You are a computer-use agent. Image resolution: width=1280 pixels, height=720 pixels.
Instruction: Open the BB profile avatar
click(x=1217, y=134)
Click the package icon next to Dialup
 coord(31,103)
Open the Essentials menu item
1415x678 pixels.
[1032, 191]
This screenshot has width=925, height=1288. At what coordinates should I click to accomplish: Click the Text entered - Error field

----

> _AIM_
Copy out every line above word for word, with nothing changed.

> _EXPECTED ANSWER_
You are a computer-use agent. Image resolution: width=1280 pixels, height=720 pixels.
Instruction: Open the BB profile avatar
click(x=1217, y=134)
Click the package icon next to Dialup
 coord(31,103)
Open the Essentials menu item
1415x678 pixels.
[1032, 191]
This screenshot has width=925, height=1288. At what coordinates should I click to accomplish: Click the Text entered - Error field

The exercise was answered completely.